When we think of beautiful, desirable women, the western world associates these adjectives to thin, fit women with model-like physiques. This is what society teaches the community and therefore, this is what is learned. The western world norms, although influences many around the world, has not influenced all societies – especially those in Africa.
Mauritania, is an Arab Maghreb country in West Africa, would be the perfect example. “A generation ago, over a third of women in the country were force-fed as children. It is said that the practice of force-feeding also known as “Gavage” is to improve a woman’s marriage prospect. Mauritania is one of the few African countries where, on average, girls receive more food than boys. Now only around one in 10 girls are treated this way.

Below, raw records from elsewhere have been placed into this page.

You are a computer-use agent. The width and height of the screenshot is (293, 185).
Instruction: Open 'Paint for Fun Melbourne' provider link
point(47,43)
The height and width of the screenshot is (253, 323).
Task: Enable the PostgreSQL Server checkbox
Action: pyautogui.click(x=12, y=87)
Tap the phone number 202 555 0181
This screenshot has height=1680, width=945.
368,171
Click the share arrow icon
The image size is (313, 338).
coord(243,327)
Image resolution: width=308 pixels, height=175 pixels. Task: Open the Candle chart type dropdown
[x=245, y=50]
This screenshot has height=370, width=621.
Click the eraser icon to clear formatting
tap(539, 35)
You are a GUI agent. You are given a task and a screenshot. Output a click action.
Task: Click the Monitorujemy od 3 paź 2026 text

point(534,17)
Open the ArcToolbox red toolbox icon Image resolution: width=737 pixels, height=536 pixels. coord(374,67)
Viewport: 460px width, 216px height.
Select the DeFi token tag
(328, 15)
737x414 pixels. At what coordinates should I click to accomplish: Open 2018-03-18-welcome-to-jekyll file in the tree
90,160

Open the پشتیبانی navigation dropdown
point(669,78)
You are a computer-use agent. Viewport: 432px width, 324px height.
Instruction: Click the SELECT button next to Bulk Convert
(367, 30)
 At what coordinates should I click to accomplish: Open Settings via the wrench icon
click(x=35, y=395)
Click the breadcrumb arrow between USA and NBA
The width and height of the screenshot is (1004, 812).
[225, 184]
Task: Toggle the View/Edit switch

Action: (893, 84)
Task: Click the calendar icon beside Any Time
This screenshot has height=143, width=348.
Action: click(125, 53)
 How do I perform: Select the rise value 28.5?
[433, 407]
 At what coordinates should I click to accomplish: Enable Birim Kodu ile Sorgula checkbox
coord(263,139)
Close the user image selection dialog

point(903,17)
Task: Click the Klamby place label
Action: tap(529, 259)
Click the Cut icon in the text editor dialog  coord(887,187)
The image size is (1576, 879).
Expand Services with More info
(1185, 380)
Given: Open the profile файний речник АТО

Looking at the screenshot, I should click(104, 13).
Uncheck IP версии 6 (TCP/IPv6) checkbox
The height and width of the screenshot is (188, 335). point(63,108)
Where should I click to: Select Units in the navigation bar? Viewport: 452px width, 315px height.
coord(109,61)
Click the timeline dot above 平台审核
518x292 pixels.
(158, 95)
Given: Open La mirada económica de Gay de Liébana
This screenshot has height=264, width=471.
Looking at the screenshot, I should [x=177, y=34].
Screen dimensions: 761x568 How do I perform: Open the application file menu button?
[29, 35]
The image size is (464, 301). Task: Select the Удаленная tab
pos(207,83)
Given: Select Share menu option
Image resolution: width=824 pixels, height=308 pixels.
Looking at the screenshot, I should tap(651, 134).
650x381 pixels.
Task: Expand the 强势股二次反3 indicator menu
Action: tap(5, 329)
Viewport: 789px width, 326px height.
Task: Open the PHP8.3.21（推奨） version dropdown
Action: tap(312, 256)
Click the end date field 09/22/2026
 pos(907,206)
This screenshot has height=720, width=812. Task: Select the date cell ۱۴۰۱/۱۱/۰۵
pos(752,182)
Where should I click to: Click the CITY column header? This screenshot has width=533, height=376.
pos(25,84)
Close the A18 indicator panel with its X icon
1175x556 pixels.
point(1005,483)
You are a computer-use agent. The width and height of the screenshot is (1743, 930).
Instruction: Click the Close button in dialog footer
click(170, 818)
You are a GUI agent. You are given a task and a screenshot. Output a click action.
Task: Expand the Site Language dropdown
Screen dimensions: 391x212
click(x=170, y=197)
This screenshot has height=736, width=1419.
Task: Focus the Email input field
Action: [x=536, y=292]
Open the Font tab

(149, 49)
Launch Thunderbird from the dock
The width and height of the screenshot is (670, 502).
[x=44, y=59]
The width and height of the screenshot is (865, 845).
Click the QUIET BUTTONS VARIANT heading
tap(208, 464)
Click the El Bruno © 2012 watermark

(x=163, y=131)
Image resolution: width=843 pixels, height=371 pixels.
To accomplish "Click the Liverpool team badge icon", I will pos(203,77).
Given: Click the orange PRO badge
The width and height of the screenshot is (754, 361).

The treatment has its roots in fat being seen as a sign of wealth – if a girl was thin she was considered poor, and would not be respected.”
This is still the case in rural parts of the country. You can find “Fat Farms” where their focus is to increase a girl’s weight. Although the practice of “gavage” can well be argued depending on who you are talking to, the violence on humanity, especially children who are tortured to be fattened needs to be an awareness spoken of – A choice not force. While skin bleaching products increase in other countries regardless of its danger, artificial “gavage” products are being put in the market with serious danger to women. Women desperate to fatten themselves go for these illegal enhancing products which bloats them up but with major health issues. Some of the products are even meant for animals such as camels but surprisingly they still go for it whether aware or unaware. This shows how desperate some are, even if it means having liver problems. Today, the perception of beauty has more of a focus on health rather than force-feeding women, but the idea of “big and beautiful” is still celebrated by many.